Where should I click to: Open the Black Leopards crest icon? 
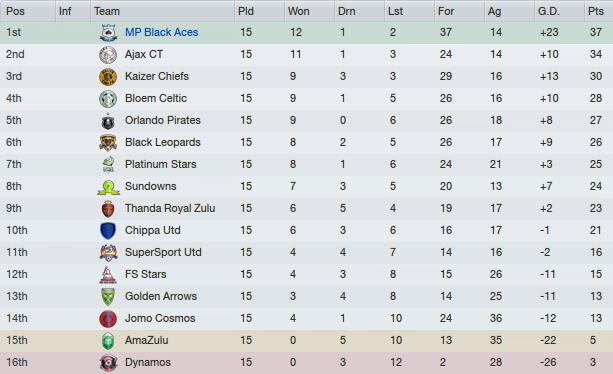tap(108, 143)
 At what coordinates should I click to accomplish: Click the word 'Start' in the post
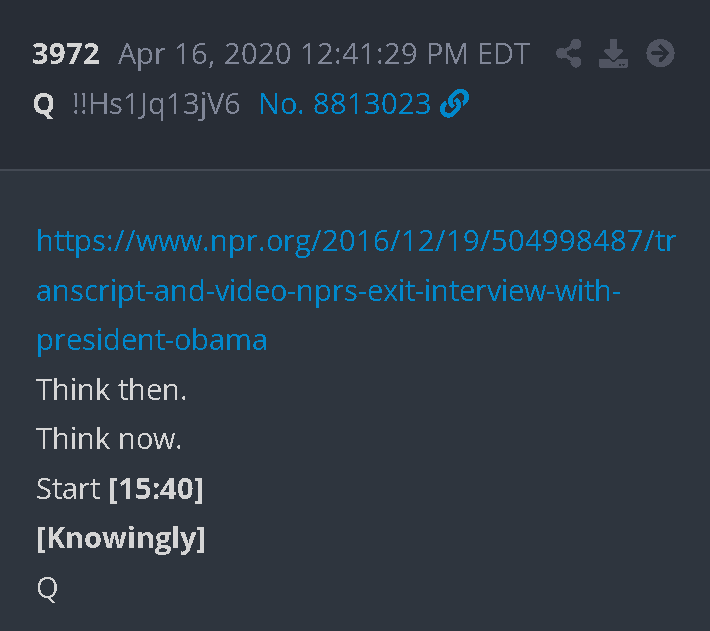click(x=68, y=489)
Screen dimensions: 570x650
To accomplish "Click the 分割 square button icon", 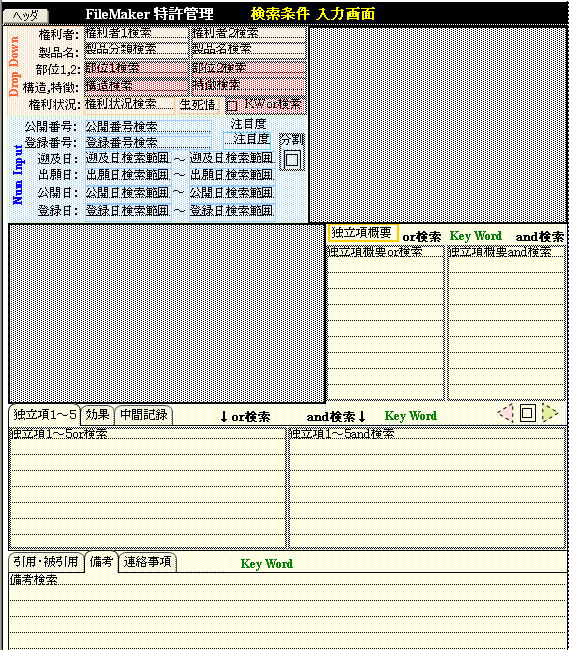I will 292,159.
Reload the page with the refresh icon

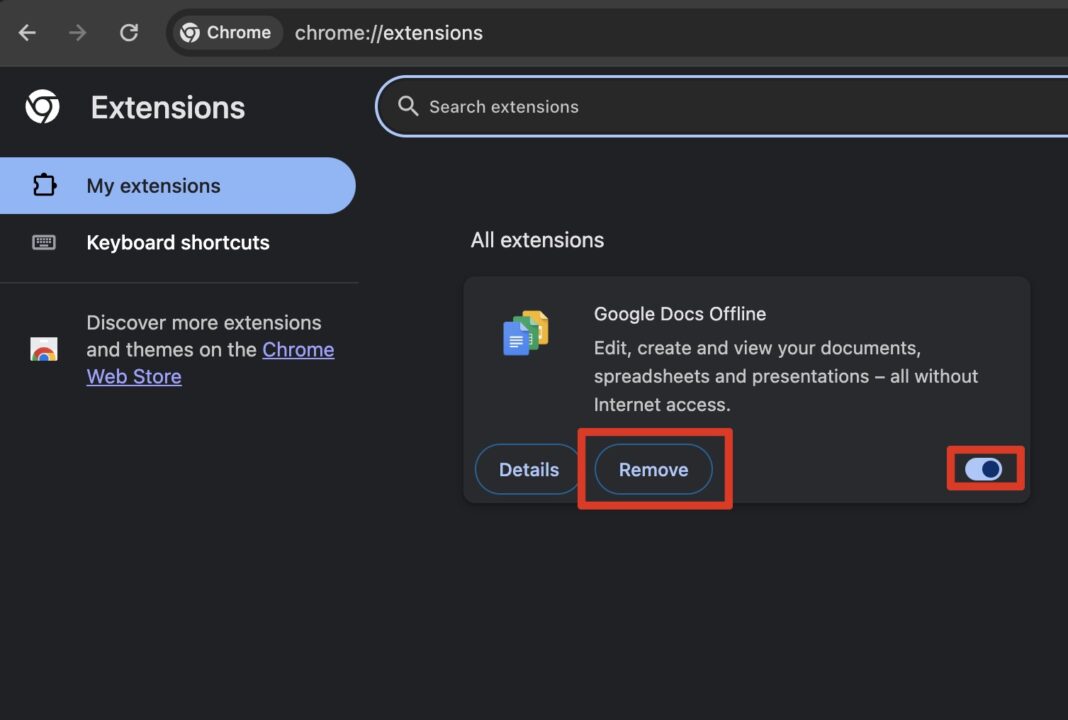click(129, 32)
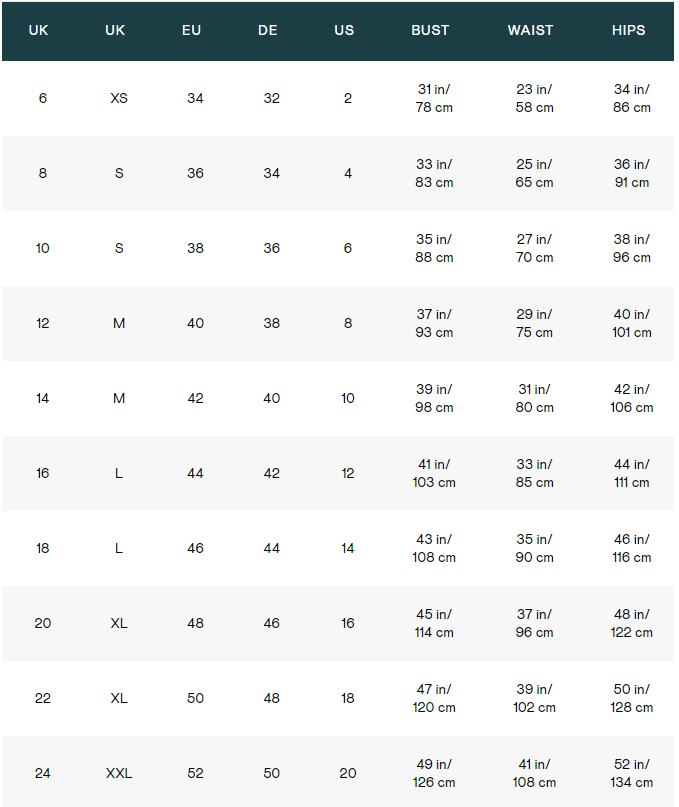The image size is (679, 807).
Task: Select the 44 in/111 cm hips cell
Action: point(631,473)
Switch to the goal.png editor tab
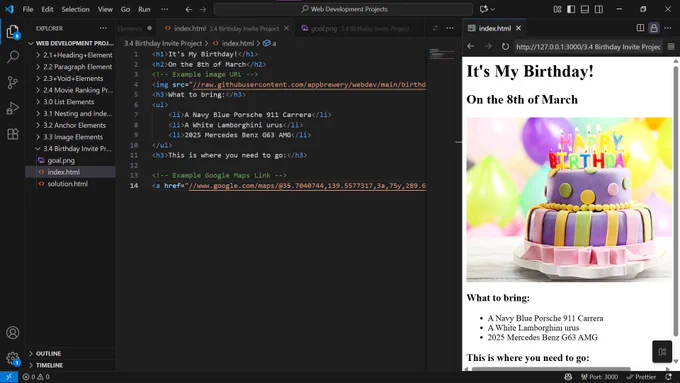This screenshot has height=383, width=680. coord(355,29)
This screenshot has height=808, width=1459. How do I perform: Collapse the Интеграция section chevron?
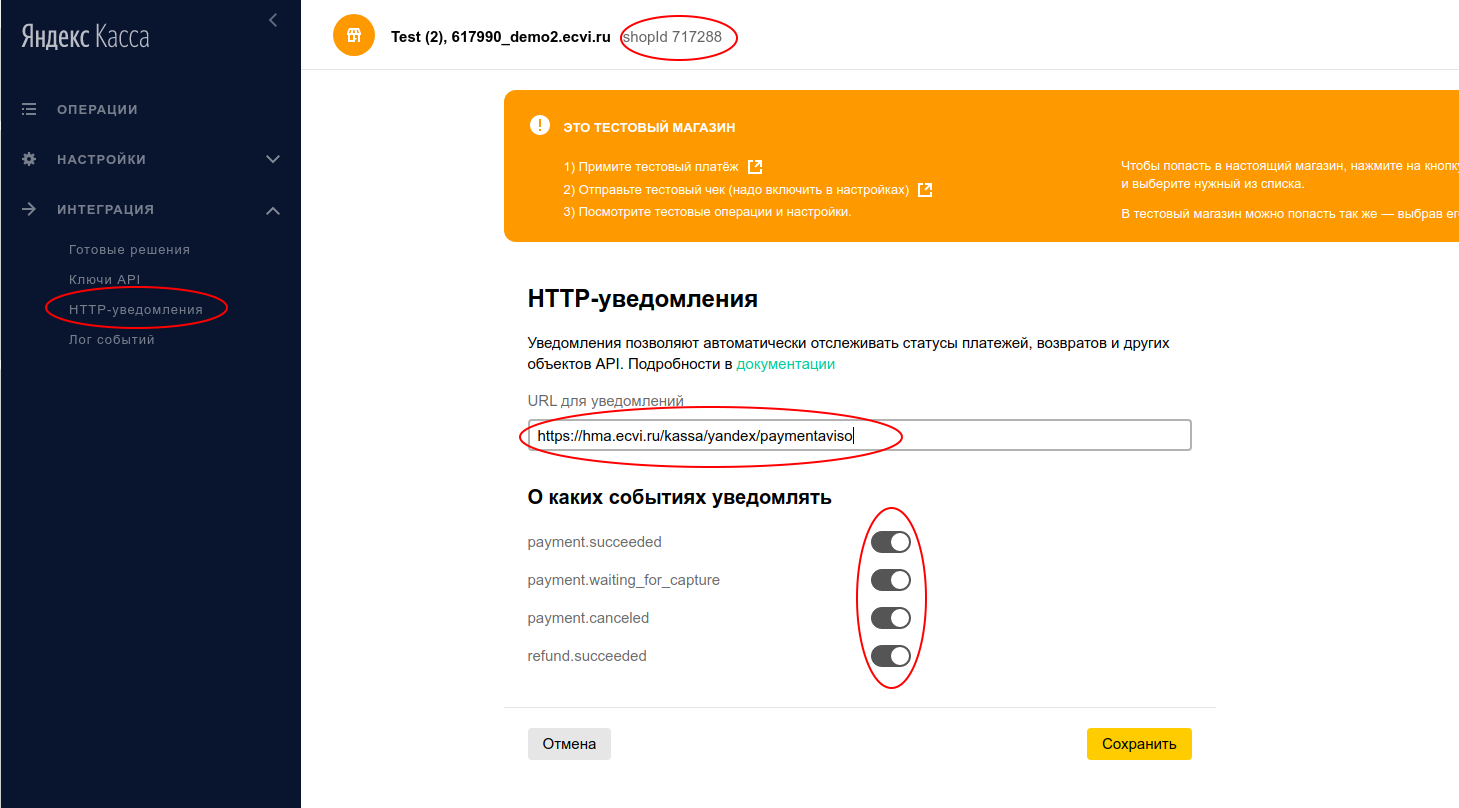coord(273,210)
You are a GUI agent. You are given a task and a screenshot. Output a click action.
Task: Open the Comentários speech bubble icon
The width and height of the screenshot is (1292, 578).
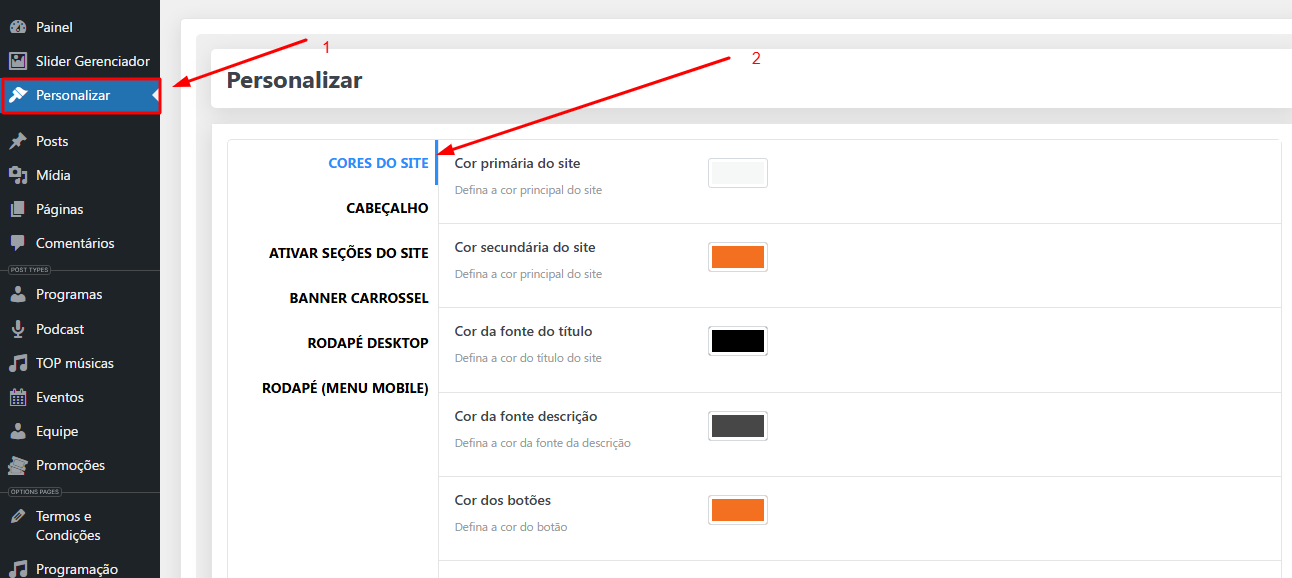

+-------+

Aim of the exercise: Pictures are to be omitted. Output verbatim only the lines from the one holding "This screenshot has height=808, width=1459." through the end of the material, both included.

Exercise solution:
This screenshot has height=808, width=1459. How do I perform: Collapse the Интеграция section chevron?
coord(273,210)
You are a GUI agent. You are given a task and a screenshot. Output a click action.
Task: Open the Comentários speech bubble icon
The width and height of the screenshot is (1292, 578).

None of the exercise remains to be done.